> [EXTRACT]
The economy last year managed to grow 6 percent, the low end of the target range of 6-7 percent despite the delay in the approval of the national budget amounting to P3.7 trillion.
“... So there is hope that we may not end up in a recession this year,” Diokno said.
Based on preliminary estimates, the BSP expects economic growth to slow down significantly in 2020. He said the further extension of the enhanced community quarantine measures until May 15 was expected to negatively impact on domestic economic activity.
“The BSP expects a U-shaped growth trajectory with economic activity rebounding vigorously once the ECQ is lifted. A contraction ranging from 1.0 percent to 0.0 percent is forecasted for 2020. Thereafter, the economy is expected to bounce back to 7.8 percent growth in 2021,” Diokno said
Meanwhile, Diokno said the country’s banking system remained sound, well-capitalized and had adequate buffers to withstand the impact of the COVID-19 situation.
“The Philippine banking system will be able to withstand the adverse effects and uncertainties brought about by the COVID-19 global pandemic because it is sound and resilient,” he said.
“Prudential reforms have been put in place to maintain sufficient buffers in times of crisis and ensure business continuity to serve financial consumers while keeping the economy going,” Diokno said.
BSP data indicate that the banking system entered the Enhanced Community Quarantine (ECQ) period in a position of strength with its robust capitalization, good loan quality and higher resources, lending, and deposits.
The capital adequacy ratios (CARs) of universal and commercial banks (U/KBs) on solo and consolidated bases remain above the minimum thresholds set by the BSP at 10 percent and the Bank for International Settlements at 8 percent.
At end-December 2019, the CARs of the U/KB industry improved to 15.4 percent and 16.0 percent, on solo and consolidated bases, respectively, from the previous year’s 14.8 percent and 15.4 percent.
Banks’ risk-taking activities are also supported by adequate capital as it is mainly composed of common equity and retained earnings, the highest quality among instruments eligible as capital.
“Moreover, assets of the banking system reached P18.1 trillion at end-February 2020, which is 8.8 percent higher than the level posted in the same period last year. Deposits also rose by 8.4 percent year-on-year to P13.6 trillion, most of which were deployed to lending to productive activities,” Diokno said.
The banking system’s gross total loan portfolio (TLP), on the other hand, grew by 10.2 percent year-on-year to P10.9178 trillion at end-February this year. Despite higher lending, loan quality remained
satisfactory, as the banks’ non-performing loan ratio stood low at 2.2 percent at end-February this year.
The banking system posted record profits in 2019 as net profit increased by 28.4 percent year-on-year. Banks also maintained sufficient buffers to meet liquidity and funding requirements. The liquidity of U/KBs and their subsidiary banks and quasi-banks was ample as the liquidity coverage ratio (LCR) remained relatively stable and above the regulatory minimum of 100 percent in 2019.
The relatively high LCRs of U/KBs indicate banks’ holding of sufficient high-quality liquid assets to be able to address short-term liquidity shocks, Diokno said.
“Moreover, leaner and stronger outreach backed the banking industry performance. At end-February this year, preliminary data show that bank offices grew to 12,892 on account of new other offices added to the overall network,” he said.
“I believe the banking system is now benefiting from prudential reforms carried out during the last 20 years. Moving forward, the BSP will continue to pursue proactive measures aimed at further strengthening the banking system,” he said.
Diokno reiterated that the BSP was prepared to use its full range of monetary instruments as needed in the fulfillment of its mandate but he stressed that the regulator would always be “data dependent.”

> [STORED DATA]
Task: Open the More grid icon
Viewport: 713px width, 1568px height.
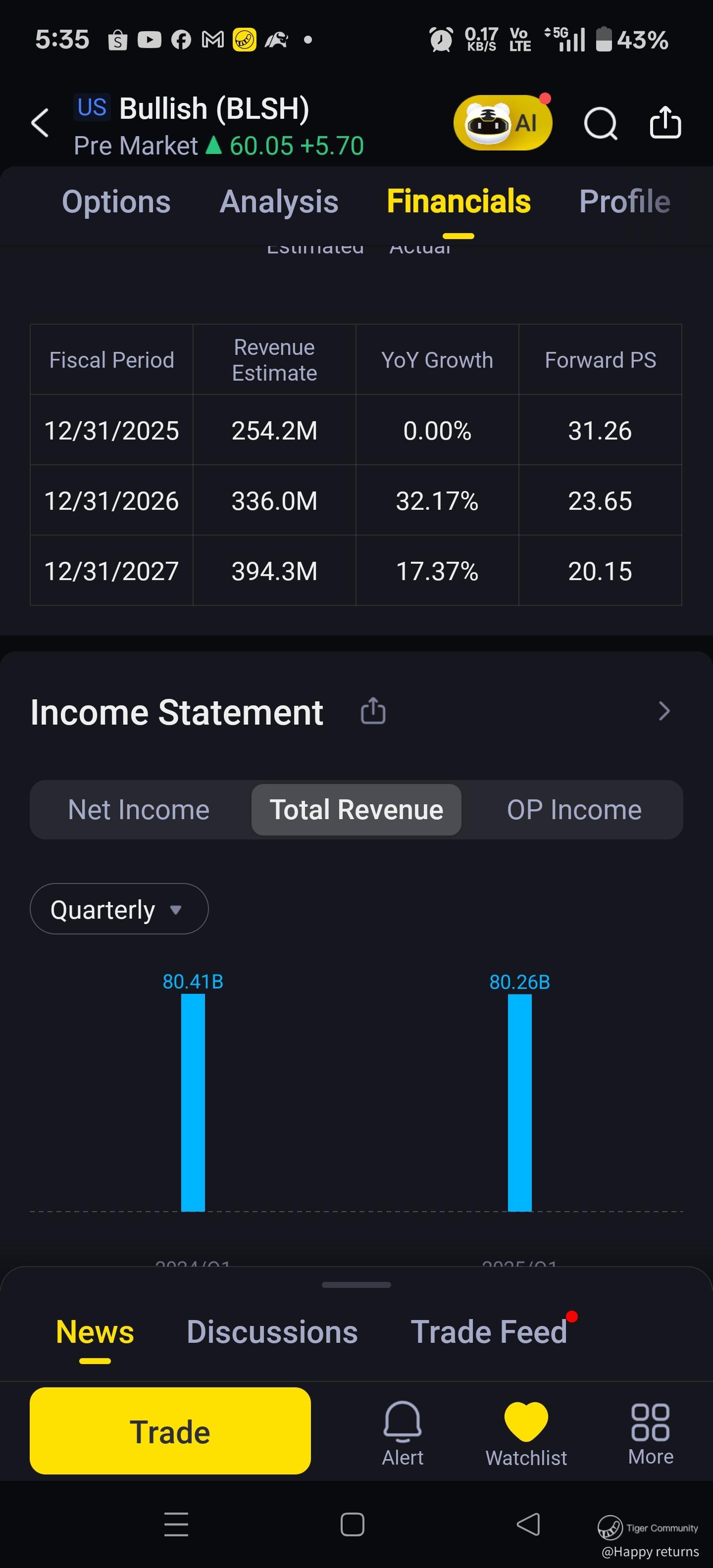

> [WHAT THE EXERCISE ASKS] Summarize the article on the Philippine economy and banking system in two sentences. The material isn't needed for this.

> [EXERCISE ANSWER] Diokno said the BSP expects the economy to contract by 1.0 percent to 0.0 percent in 2020, with the extended enhanced community quarantine expected to hurt domestic activity, before bouncing back to 7.8 percent growth in 2021. He also said the banking system is sound and well-capitalized enough to withstand the pandemic, and the article reports capital adequacy ratios above minimum thresholds, higher assets, deposits and loans, a low non-performing loan ratio, and record bank profits in 2019.